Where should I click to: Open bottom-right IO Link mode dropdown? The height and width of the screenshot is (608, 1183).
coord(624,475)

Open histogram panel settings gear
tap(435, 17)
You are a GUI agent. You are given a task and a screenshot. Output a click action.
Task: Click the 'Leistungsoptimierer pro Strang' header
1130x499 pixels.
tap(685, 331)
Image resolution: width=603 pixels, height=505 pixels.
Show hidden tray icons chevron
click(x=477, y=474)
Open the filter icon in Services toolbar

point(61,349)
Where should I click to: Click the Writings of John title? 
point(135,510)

· · · ·

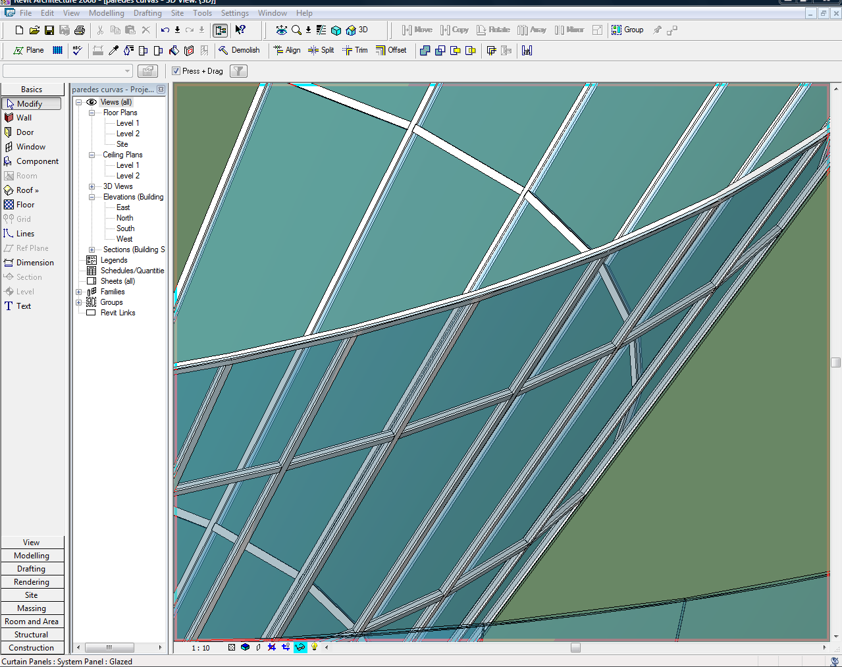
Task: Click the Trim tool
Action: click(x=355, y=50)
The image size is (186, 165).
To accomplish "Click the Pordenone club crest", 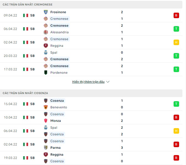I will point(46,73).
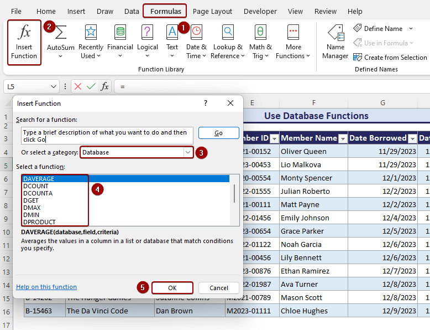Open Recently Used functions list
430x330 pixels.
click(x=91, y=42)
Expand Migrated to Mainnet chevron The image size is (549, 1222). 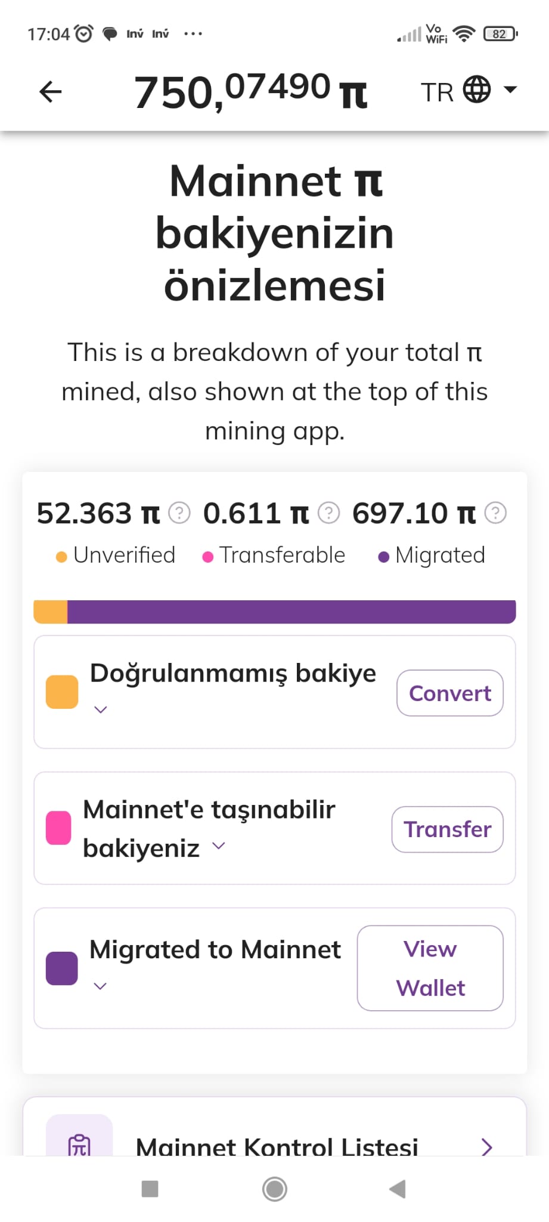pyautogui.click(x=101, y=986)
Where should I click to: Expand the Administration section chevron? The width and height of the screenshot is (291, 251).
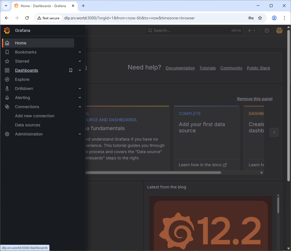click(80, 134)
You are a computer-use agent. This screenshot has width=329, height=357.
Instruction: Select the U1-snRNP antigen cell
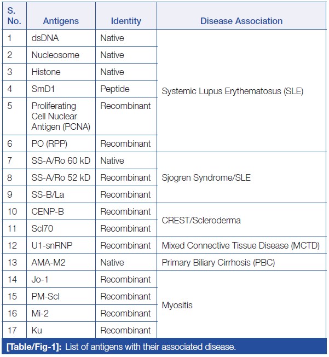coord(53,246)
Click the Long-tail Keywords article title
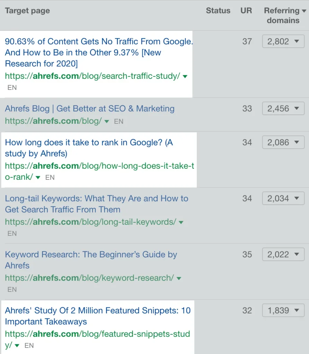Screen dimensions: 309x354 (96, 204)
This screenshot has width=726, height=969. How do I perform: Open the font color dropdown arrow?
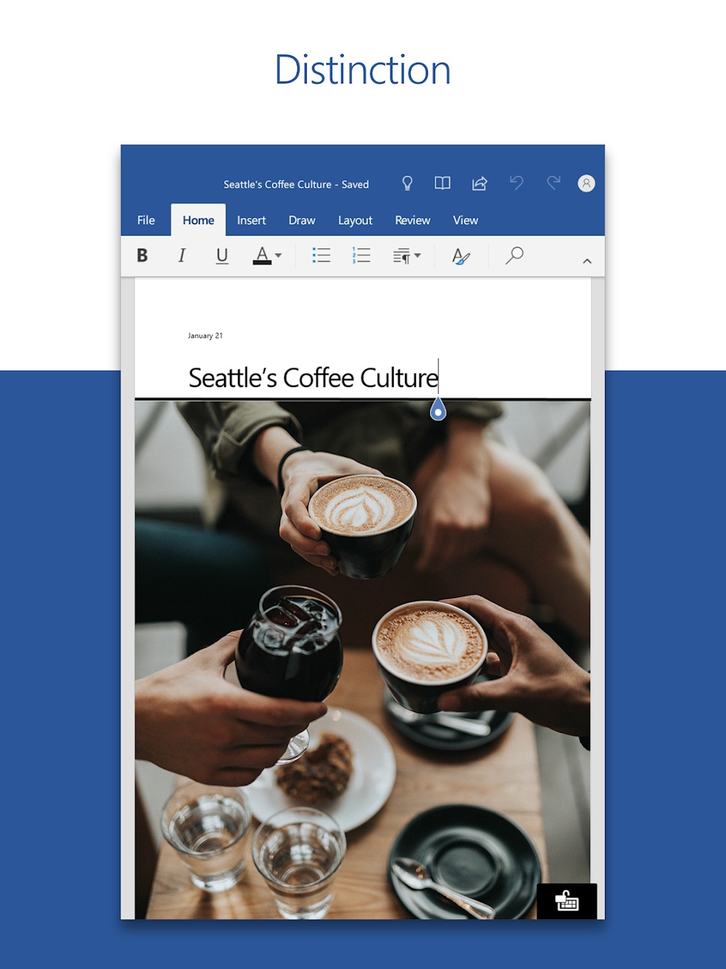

· · · ·

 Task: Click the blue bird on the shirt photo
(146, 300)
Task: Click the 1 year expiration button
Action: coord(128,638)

· · · ·

__TASK ITEM__
Show, from the listing above, each line that contains the word "This".

__ANSWER AREA__
You are a computer-use agent. This screenshot has width=329, height=357.
This screenshot has width=726, height=969. How do I perform: Open the font color dropdown arrow?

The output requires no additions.